We can then define the following
Misogyny: the tool through which women are subjugated under men for their perceived inferiority
Transphobia: the tool through which Big Gender enforces the gender binary
So where does that leave exorsexism and transmisogyny? You could try to place both under transphobia but that leaves off a lot of the distinct ways transphobia alone fails to fully account for the experiences of those who suffer from them since there is no real intersection by which you can generate them (despite transmisogynys name)
So, let's define exorsexism as the tool through which Big Gender sorts people into the gender binary
Now let's talk transphobia. It's a manifestation of the ways in which people's behaviours are policed based on the AGAB they were assigned through exorsexism. Given this definition we allow cis people to experience transphobia which I think is actually an important part of our definition since transphobia is a metric of how well you fit into your assigned gender and you are punished in correlation to how far you differ from that. Obviously being trans and outright rejecting your assigned gender is the highest form of dissent and is punished the most severely but including gnc cis people under this definition is critical to understanding Big Gender (not to mention how ridiculous it is to try and call the way a butch lesbian is treated for being butch something other than transphobia or the even more absurd assertation that cis male crossdressers and femboys don't experience transphobia).
Trying to claim that cis people do not experience transphobia is also why nonbinary people are told they must transition to experience transphobia. Where the idea of the True Transexual, transmedicalism, trenders and every other way through which the trans community tries to define who experiences transphobia comes from. It is CRITICAL that we accept that cis people experience transphobia otherwise there is no way to stop the community from harming itself.

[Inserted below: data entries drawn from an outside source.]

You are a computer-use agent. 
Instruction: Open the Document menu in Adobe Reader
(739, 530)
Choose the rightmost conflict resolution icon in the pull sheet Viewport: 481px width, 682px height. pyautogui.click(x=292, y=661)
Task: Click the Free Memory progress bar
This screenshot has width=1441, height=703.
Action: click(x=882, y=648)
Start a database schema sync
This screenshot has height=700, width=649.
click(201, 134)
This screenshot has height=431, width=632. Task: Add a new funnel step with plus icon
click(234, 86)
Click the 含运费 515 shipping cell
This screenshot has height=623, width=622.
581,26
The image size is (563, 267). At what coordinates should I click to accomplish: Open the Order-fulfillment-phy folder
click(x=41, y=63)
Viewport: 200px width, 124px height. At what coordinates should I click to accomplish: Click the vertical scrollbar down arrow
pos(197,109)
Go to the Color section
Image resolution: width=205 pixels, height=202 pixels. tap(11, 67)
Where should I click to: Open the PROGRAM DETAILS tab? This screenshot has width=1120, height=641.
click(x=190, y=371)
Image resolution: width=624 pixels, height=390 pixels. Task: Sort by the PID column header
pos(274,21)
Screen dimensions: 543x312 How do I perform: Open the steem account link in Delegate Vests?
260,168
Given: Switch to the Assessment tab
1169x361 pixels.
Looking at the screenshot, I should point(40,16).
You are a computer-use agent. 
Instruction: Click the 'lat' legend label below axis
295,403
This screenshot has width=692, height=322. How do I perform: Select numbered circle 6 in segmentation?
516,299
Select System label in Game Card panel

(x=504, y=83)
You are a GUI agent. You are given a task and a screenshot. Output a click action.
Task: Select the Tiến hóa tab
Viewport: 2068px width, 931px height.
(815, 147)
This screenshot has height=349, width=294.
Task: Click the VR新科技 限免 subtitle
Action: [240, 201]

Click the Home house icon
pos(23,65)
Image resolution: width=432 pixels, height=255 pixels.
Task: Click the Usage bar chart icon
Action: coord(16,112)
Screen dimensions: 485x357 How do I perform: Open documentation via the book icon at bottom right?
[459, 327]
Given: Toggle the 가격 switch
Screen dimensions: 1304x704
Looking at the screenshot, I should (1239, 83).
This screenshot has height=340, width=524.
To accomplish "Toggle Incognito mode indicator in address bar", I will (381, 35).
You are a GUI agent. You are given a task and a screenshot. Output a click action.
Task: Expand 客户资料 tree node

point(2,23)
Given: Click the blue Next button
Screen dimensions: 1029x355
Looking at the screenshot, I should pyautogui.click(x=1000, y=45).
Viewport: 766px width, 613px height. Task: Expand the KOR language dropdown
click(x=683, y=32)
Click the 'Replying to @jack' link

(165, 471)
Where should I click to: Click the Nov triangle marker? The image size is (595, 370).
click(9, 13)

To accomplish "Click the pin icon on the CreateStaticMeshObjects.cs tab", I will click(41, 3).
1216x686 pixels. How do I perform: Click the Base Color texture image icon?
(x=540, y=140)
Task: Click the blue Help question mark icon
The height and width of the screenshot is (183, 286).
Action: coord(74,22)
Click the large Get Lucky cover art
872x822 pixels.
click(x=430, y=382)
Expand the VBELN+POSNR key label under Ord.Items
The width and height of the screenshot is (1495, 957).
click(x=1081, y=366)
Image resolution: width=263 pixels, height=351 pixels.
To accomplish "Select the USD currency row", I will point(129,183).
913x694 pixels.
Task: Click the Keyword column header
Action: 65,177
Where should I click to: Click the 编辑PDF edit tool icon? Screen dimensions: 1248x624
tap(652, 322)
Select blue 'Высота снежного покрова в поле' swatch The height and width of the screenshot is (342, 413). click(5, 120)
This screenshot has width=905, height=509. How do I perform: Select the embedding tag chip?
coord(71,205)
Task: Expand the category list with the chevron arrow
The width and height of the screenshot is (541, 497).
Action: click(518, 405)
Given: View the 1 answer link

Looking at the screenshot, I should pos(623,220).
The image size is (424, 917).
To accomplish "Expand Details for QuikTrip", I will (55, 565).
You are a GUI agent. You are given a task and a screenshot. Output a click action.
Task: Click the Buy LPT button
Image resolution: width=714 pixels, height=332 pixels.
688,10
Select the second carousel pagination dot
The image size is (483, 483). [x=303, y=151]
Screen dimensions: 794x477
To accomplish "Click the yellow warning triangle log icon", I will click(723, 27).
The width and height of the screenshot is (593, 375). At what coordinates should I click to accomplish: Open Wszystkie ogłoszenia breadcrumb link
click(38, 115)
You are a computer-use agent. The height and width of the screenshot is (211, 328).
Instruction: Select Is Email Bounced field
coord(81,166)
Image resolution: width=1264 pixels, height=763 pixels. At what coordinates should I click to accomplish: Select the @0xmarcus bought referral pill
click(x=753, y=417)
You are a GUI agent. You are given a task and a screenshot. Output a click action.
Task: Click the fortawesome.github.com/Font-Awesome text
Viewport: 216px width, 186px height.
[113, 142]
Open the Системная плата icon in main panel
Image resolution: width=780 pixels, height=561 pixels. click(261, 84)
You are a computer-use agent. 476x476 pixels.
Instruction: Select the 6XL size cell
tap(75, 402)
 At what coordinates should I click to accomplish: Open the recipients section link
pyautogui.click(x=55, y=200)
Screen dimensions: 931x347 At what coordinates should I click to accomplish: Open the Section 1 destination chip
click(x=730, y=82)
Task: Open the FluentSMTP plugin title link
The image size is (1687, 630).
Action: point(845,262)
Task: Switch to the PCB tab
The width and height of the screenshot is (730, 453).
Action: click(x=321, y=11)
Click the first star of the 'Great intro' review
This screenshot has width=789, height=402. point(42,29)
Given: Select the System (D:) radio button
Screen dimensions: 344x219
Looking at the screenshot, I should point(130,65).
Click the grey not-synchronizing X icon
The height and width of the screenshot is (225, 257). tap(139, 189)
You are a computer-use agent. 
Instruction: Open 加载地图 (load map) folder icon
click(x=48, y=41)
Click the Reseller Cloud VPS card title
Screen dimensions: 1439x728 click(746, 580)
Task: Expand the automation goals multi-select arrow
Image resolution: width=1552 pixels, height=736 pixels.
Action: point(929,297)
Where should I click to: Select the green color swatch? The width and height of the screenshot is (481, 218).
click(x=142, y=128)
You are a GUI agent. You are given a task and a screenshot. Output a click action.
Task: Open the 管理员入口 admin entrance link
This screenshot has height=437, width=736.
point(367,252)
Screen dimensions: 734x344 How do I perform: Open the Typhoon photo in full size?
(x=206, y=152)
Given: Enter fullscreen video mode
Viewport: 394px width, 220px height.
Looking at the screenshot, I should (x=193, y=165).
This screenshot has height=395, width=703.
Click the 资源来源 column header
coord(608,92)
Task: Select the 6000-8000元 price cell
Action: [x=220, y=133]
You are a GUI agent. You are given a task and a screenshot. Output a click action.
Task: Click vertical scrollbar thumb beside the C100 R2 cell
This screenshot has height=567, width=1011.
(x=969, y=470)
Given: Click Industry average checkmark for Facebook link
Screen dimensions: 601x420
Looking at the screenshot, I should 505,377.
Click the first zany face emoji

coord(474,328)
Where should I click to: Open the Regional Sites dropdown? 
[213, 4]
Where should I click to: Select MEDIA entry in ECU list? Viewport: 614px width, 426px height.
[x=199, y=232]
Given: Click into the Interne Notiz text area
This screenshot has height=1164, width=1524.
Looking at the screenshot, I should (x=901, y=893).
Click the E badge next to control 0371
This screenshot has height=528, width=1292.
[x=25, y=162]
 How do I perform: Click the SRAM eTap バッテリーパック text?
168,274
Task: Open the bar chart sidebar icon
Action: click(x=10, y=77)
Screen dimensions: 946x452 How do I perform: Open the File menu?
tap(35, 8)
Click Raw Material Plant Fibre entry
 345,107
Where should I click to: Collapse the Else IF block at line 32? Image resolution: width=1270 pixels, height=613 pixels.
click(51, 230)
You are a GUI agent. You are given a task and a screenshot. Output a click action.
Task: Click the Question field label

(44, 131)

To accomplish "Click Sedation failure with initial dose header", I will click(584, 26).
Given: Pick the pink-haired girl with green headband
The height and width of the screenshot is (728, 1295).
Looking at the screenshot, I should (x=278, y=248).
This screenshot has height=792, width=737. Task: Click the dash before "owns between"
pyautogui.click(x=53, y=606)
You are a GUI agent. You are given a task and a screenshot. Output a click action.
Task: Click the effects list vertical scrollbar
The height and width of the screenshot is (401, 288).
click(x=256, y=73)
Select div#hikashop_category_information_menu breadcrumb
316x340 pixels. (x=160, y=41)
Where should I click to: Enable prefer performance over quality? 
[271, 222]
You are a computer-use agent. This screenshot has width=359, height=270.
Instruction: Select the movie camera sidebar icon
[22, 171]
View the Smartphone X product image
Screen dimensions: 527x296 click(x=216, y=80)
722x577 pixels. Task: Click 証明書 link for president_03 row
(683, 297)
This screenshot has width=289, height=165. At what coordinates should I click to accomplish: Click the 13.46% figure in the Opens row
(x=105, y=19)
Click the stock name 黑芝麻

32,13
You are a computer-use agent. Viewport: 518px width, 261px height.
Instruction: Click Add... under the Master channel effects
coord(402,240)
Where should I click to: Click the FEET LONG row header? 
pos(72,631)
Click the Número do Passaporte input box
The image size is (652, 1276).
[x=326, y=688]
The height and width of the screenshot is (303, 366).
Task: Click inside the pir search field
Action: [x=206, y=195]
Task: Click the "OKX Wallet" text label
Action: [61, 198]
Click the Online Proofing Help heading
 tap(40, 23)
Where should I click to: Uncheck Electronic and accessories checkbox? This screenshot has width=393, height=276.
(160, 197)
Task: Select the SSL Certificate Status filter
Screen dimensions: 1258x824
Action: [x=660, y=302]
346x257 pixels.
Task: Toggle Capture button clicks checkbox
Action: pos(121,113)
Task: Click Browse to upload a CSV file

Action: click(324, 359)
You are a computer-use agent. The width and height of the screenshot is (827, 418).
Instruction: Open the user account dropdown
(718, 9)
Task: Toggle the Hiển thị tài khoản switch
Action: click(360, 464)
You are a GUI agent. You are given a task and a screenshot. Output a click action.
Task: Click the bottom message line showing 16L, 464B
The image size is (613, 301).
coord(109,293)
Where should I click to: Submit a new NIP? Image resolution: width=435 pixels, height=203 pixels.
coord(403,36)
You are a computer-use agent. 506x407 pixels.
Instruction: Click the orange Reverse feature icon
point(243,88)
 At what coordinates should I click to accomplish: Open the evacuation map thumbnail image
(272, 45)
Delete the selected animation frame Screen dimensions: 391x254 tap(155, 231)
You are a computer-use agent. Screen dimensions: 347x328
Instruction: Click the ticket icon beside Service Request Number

Given that cis people can experience transphobia we can separate out many of the things misogyny (and in the same vein "misandry") currently accounts for. Women getting paid less than men is misogyny, but women being punished for wearing pants or not using makeup is transphobia. (And in the same vein men who are emotional or twinky aren't experiencing "misandry" but rather transphobia)
Since for a very long time, misogyny was the only lens through which Big Gender was analyzed these phenomena were placed within misogyny and as a result applied the same brush as misogyny in that it is how men oppress women. This is why various theories like misandry or toxic masculinity were brought up as some way to explain how men were harmed by misogyny. (We can also find here the origin of the TERF talking point about how gender dysphoria in people Big Gender calls women being dissatisfaction with misogyny) That is why it is important to both label it as transphobia (which it is) and also to dispel the notion of "misdirected" transphobia or misogyny. Misogyny only affects those Big Gender has deemed to be women and transphobia affects EVERYONE, though the extent is wildly different from person to person.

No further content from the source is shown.